▶ WHAT YOU ARE ASKED TO DO:
All lines containing the string "will" must be copied from the entries.

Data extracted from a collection
- Opening Delimiter -

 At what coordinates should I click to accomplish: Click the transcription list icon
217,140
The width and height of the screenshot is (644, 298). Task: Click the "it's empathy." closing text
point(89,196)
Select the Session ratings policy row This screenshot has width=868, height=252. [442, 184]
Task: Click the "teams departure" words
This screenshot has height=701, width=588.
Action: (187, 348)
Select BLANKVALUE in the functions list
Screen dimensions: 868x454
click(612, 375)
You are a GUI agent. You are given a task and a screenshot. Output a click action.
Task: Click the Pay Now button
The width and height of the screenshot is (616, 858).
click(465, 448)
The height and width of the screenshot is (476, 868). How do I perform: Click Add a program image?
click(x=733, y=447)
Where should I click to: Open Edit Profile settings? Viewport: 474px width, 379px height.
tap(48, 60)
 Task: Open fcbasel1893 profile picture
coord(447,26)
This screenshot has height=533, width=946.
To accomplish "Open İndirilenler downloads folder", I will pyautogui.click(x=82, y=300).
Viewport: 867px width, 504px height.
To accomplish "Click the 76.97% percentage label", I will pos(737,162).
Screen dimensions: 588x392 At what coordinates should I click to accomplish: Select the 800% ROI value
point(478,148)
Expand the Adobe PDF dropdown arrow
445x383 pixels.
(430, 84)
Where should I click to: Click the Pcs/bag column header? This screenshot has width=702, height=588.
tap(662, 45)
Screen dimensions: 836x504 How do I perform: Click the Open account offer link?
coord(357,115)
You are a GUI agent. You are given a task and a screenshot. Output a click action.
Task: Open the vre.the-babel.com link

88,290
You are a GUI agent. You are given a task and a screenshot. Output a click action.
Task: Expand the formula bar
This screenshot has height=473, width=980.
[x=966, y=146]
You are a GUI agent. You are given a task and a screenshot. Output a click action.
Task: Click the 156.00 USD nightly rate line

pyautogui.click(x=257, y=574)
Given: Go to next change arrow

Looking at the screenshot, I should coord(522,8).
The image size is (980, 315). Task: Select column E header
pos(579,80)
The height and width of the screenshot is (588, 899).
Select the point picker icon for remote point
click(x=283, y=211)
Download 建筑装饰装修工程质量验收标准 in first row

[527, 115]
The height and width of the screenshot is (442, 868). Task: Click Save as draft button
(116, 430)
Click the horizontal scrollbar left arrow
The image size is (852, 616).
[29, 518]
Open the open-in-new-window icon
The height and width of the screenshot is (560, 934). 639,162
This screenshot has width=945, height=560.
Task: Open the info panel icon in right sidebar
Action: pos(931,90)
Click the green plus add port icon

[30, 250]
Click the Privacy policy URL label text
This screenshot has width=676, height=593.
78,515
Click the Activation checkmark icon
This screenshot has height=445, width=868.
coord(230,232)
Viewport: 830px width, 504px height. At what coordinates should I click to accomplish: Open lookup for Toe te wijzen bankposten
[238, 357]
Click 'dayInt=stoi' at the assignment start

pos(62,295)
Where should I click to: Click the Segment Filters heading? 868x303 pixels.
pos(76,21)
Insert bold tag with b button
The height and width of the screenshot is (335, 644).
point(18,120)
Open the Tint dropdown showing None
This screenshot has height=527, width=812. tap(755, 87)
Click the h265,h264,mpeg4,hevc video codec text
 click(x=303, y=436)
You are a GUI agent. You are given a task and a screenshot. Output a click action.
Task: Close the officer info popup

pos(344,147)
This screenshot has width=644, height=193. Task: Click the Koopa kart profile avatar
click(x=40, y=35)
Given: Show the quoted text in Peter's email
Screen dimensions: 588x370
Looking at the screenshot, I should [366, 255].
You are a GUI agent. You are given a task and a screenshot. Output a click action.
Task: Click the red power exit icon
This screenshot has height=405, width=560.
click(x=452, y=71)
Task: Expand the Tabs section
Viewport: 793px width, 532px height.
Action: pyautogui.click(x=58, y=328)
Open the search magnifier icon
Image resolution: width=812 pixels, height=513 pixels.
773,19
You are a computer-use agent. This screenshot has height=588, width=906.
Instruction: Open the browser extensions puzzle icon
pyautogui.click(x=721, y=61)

- Closing Delimiter -

▶ TASK SOLUTION:
To accomplish "Open İndirilenler downloads folder", I will pyautogui.click(x=82, y=300).
To accomplish "Click the 76.97% percentage label", I will pos(737,162).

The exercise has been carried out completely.